OBJETO DEL PRONUNCIAMIENTO Decidir la impugnación presentada por el apoderado de quien actúa en calidad de agente oficiosa de FAUNIER ALONSO GARCÍA VARGAS contra el fallo de tutela proferido el 18 de febrero último por el Tribunal Superior de Cali, que negó el amparo de los derechos fundamentales a la dignidad humana, vida, salud, familia, seguridad social, debido proceso y trabajo, presuntamente vulnerados por el Ministerio de Defensa Nacional – Policía Nacional.

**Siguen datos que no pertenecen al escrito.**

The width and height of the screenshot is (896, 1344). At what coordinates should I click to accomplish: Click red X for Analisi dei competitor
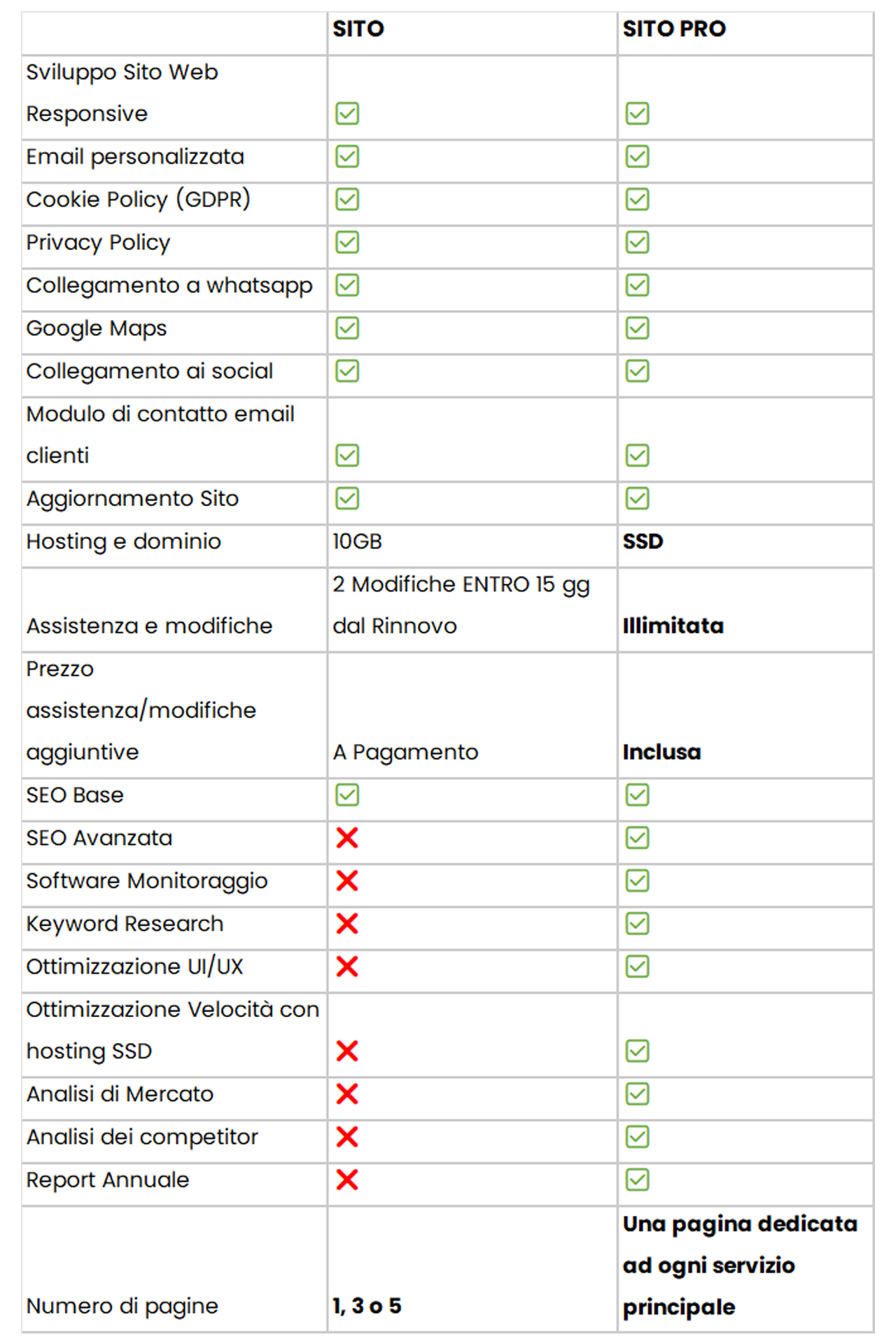347,1138
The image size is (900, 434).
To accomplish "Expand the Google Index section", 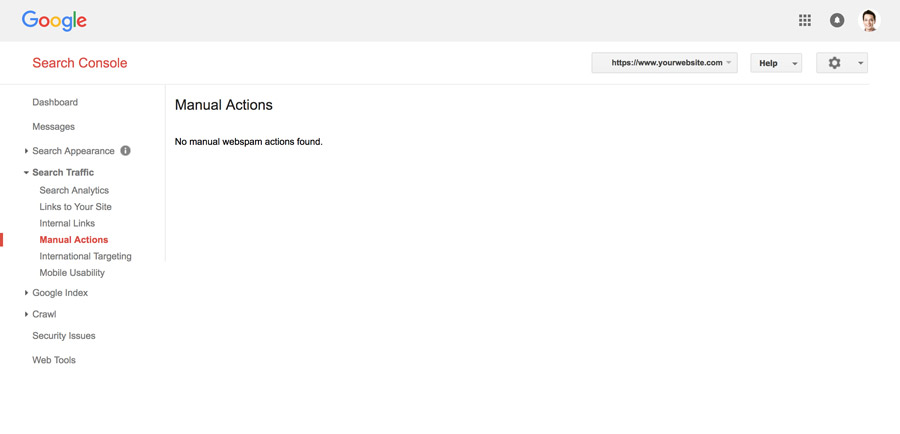I will coord(59,293).
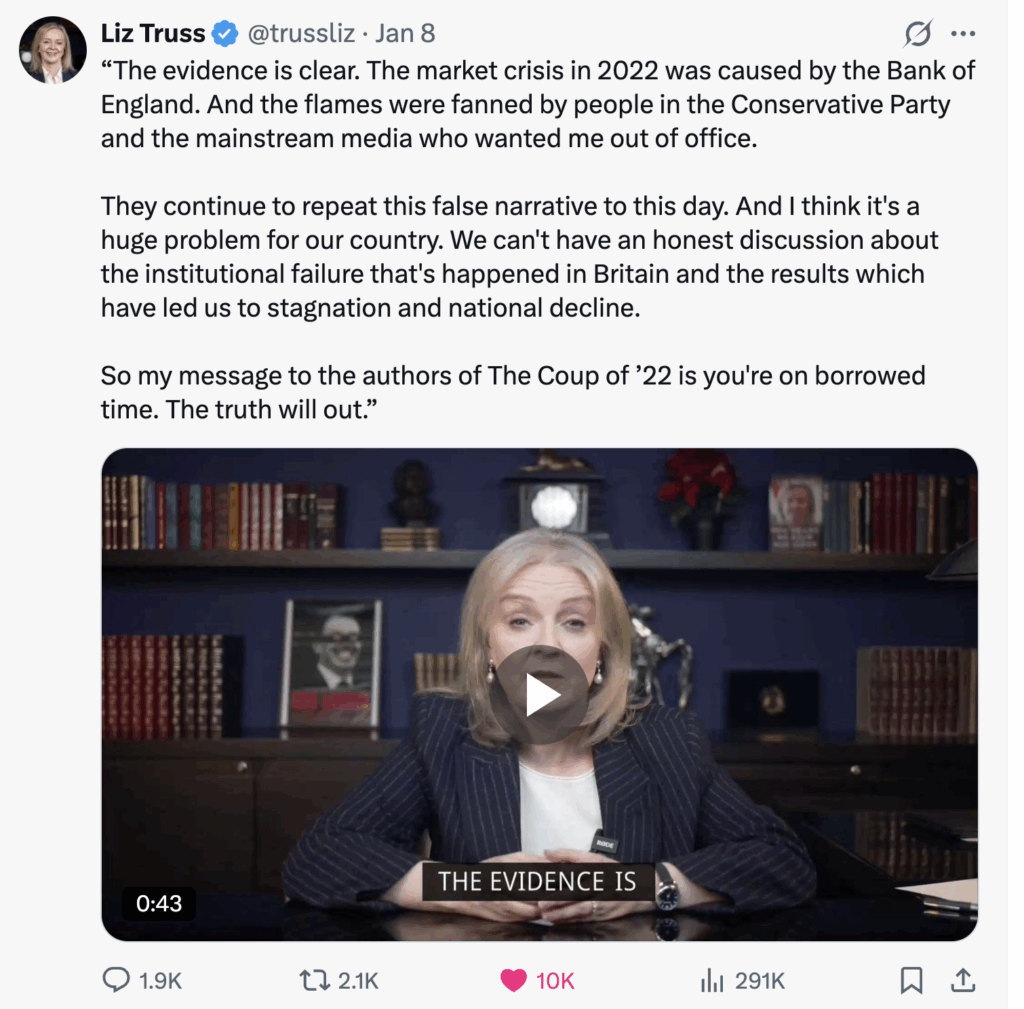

FUNDAMENTOS DE LA ACCIÓN El memorialista afirma que FAUNIER ALONSO GARCÍA VARGAS se desempeñó como Patrullero en la Policía Nacional, hasta el 22 de febrero de 2012 cuando se produjo su retiro a través de Resolución No. 00532, proferida por el Director de dicha Institución. Sostiene que el acto administrativo de retiro se fundamentó en el contenido del fallo proferido el 26 de enero de 2012 dentro del proceso disciplinario culminado contra el actor, en el cual fue declarado responsable y, en consecuencia, sancionado con destitución e inhabilidad general para el ejercicio de funciones públicas por el término de 10 años.
Refiere que la decisión fue notificada en estrados sin que fuere objeto de recurso alguno, razón por la que quedó ejecutoriada de conformidad con lo establecido en los artículos 119 y 179 de la Ley 734 de 2002. Seguidamente, relata los hechos por los cuales resultó investigado el demandante, al tiempo que alude a sus actuales padecimientos en salud, tales como “trastorno depresivo recurrente, episodio depresivo grave presente con síntomas psicóticos, sigmatismo corneal con la regla, córnea delgada pop refractaria y episodios fonoaudiólogos traumáticos en proceso de diagnóstico definitivo”.

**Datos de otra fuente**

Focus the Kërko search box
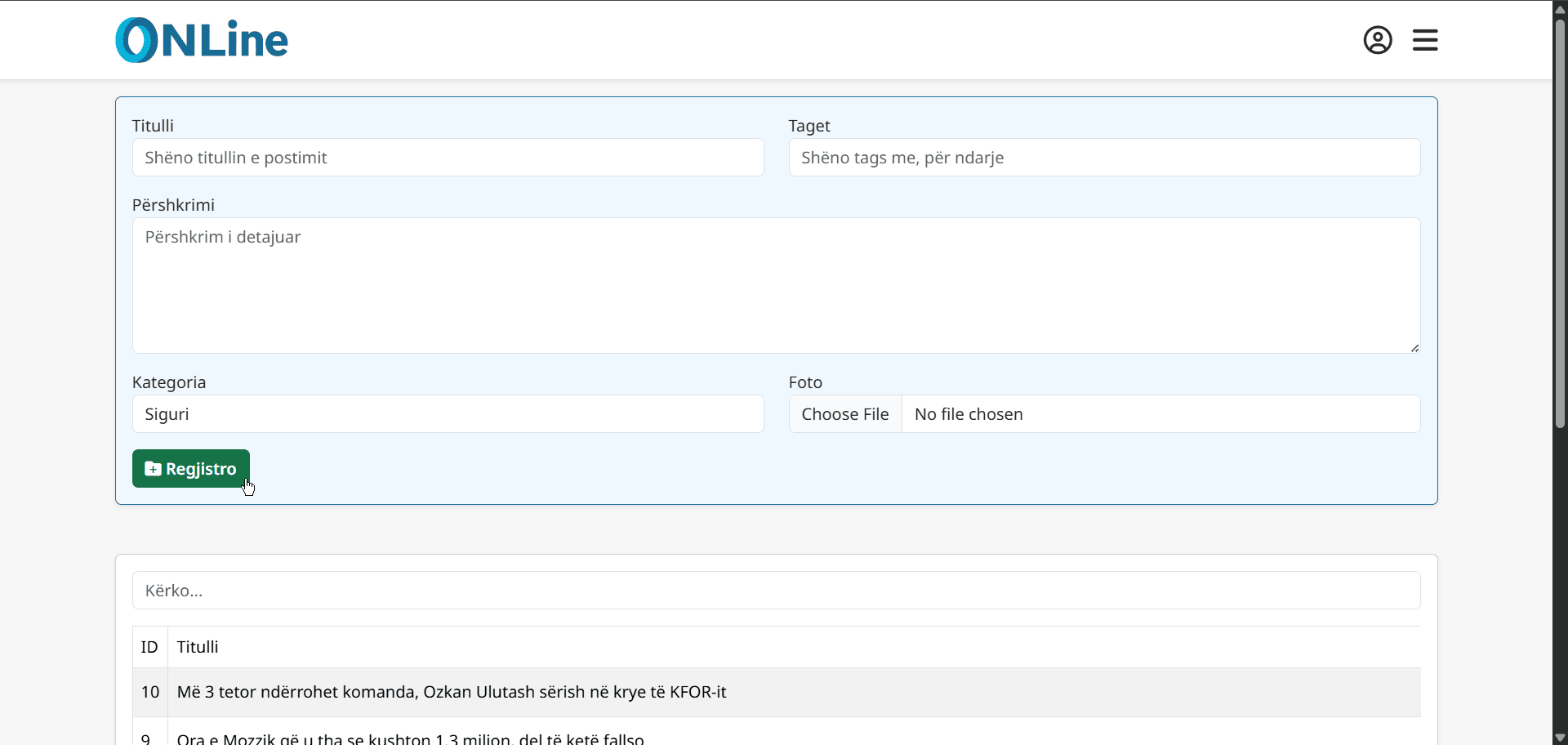 pos(776,591)
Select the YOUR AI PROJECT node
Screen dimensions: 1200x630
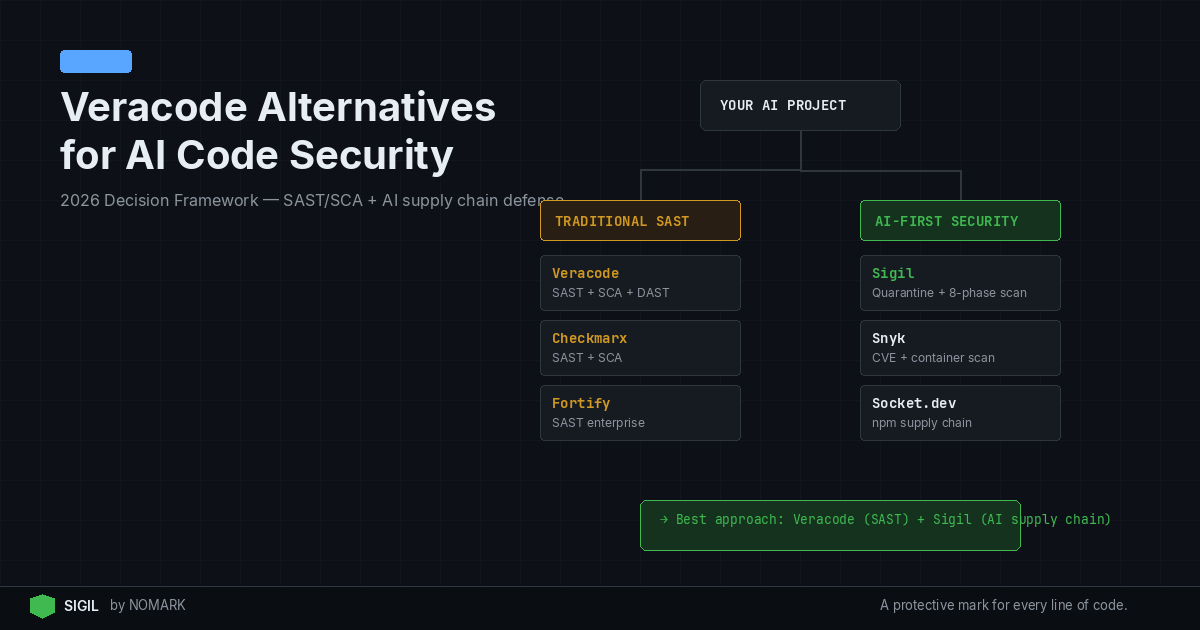point(800,105)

Considera que la autoridad demandada le ha causado perjuicios morales a GARCÍA VARGAS, derivados del acto administrativo de destitución, toda vez que por la investigación disciplinaria la patología psiquiátrica se ha agudizado. Así las cosas, si bien admite que para atacar el acto administrativo existe la acción de nulidad y restablecimiento del derecho, e incluso la acción de reparación directa, afirma la procedencia de la demanda de amparo promovida al advertir la existencia de un perjuicio irremediable, derivado de la carencia de recursos económicos para subsistir.
En consecuencia, para el restablecimiento de los derechos que estima soslayados, pide “se deje sin efectos legales en primer lugar, la audiencia disciplinaria (…) que lo destituyó y, en segundo lugar, la resolución No. 00532 del 22 de febrero de 2012 ordenada por la Policía Nacional que ejecutó su retiro definitivo”. Así mismo, solicita el reintegro inmediato al cargo que desempeñaba antes del retiro, como también se ordene la adopción de las medidas necesarias para que la Junta Médico Laboral valore al demandante, con miras a que se declare la existencia de una incapacidad relativa y permanente.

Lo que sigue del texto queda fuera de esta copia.